I want to test the effects of island area and land use, and the interaction between island area and land use on species richness. For land use, I have three groups, namely forest, farmland and mix. The data is based on transects on different islands, so the island ID is set as random effect.
My model looks like this:
#model = glmer(SR ~ Area + land_use + Area:land_use + (1|islandID))
#summary(model)
Linear mixed model fit by REML. t-tests use Satterthwaite's method ['lmerModLmerTest']
Formula: SR ~ Area + land_use + Area:land_use + (1 | islandID)
Data: transect_ZS
REML criterion at convergence: 184.4
Scaled residuals:
Min 1Q Median 3Q Max
-2.66105 -0.56159 -0.00294 0.57259 1.72096
Random effects:
Groups Name Variance Std.Dev.
islandID (Intercept) 0.1524 0.3903
Residual 0.6805 0.8249
Number of obs: 70, groups: islandID, 34
Fixed effects:
Estimate Std.
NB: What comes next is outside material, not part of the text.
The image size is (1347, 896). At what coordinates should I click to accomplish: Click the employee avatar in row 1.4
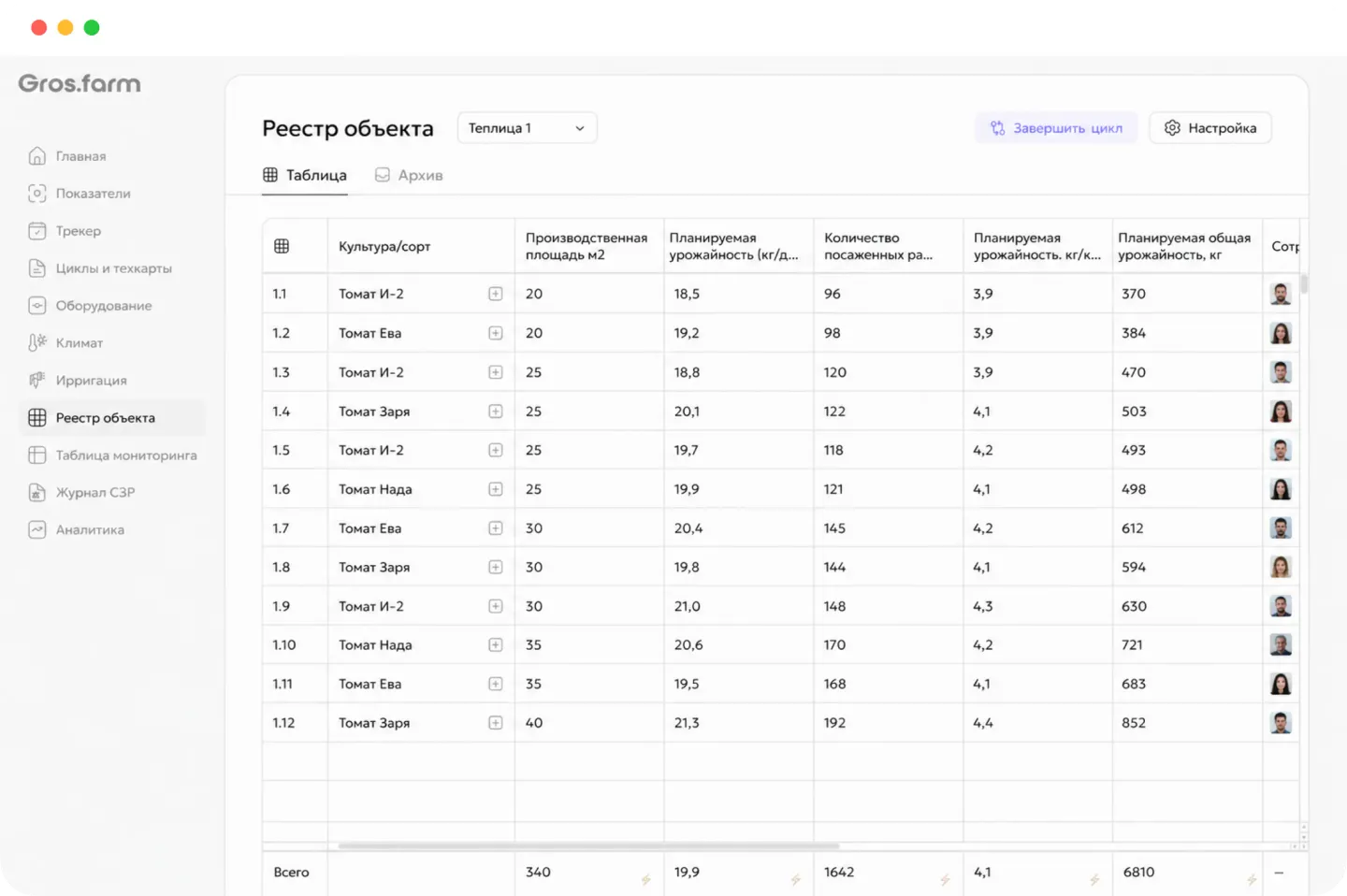tap(1281, 412)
Error df t value Pr(>|t|)
(Intercept) -0.9996 0.5187 57.0061 -1.927 0.05893 .
Area 0.9064 0.2834 40.9977 3.198 0.00267 **
land_useforest 0.6563 0.5569 62.0889 1.179 0.24309
land_usemix 0.9611 0.6373 55.3032 1.508 0.13723
Area:land_useforest -0.8318 0.3034 63.4045 -2.742 0.00793 **
Area:land_usemix -0.7756 0.4748 56.3692 -1.633 0.10795
---
Signif. codes: 0 ‘***’ 0.001 ‘**’ 0.01 ‘*’ 0.05 ‘.’ 0.1 ‘ ’ 1
The results told me that island area and the interaction terms have significant effect on SR:
# > anova(model)
#Type III Analysis of Variance Table with Satterthwaite's method
# Sum Sq Mean Sq NumDF DenDF F value Pr(>F)
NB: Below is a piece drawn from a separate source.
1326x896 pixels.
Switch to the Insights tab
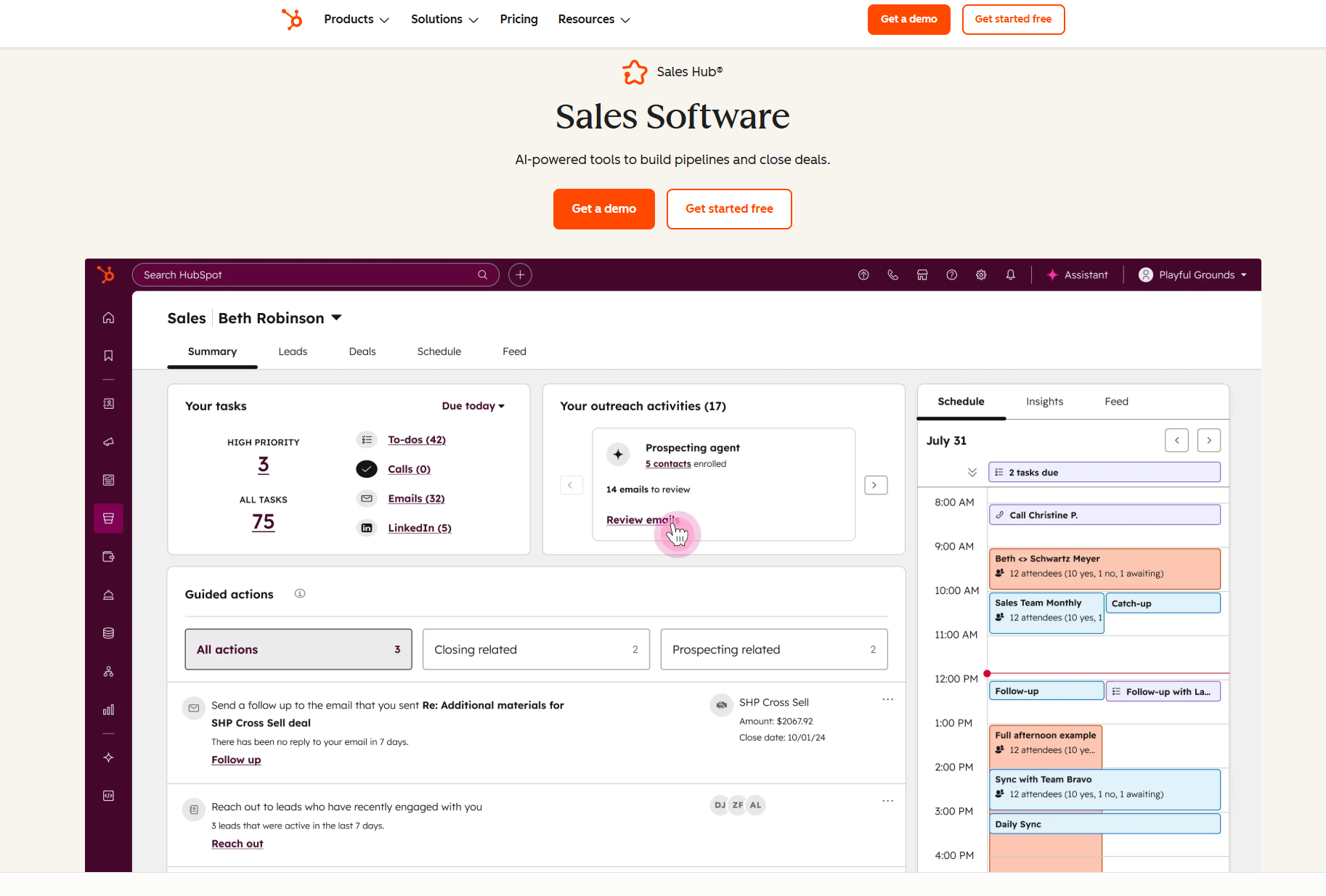point(1044,402)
#Area 3.0359 3.03590 1 27.448 4.4615 0.04390 *
#land_use 1.5520 0.77601 2 57.617 1.1404 0.32679
#Area:land_use 5.1658 2.58288 2 60.935 3.7958 0.02795 *
#---
#Signif. codes: 0 ‘***’ 0.001 ‘**’ 0.01 ‘*’ 0.05 ‘.’ 0.1 ‘ ’ 1
#
And then I used lsmeans function to conduct Tukeys' pairwise comparison:
#lsmeans(model, pairwise ~ Area:land_use, adjust="tukey")
The results indicate that the species richness from farmland and forest is significantly different, right? I wonder if this difference should be seen as the significant difference of intercept of the species richness-area relationship between farmland and forest in this model? That is the species richness from farmland transects is higher than that from forest transects?
#$contrasts
contrast estimate SE df t.ratio p.value
1.19968425045037 farmland - 1.19968425045037 forest 3.4153 0.288 62.6 1.185 0.0466
1.19968425045037 farmland - 1.19968425045037 mix -0.0306 0.426 64.0 -0.072 0.9972
1.19968425045037 forest - 1.19968425045037 mix -0.3722 0.377 63.9 -0.987 0.5087
Degrees-of-freedom method: kenward-roger
P value adjustment: tukey method for comparing a family of 3 estimates
But how to test if the slope of the species richness-area relationship between farmland and forest in this model is significant different? That is to testify if the species richness-area relationship from farmland transects is more steeper than that from forest transect?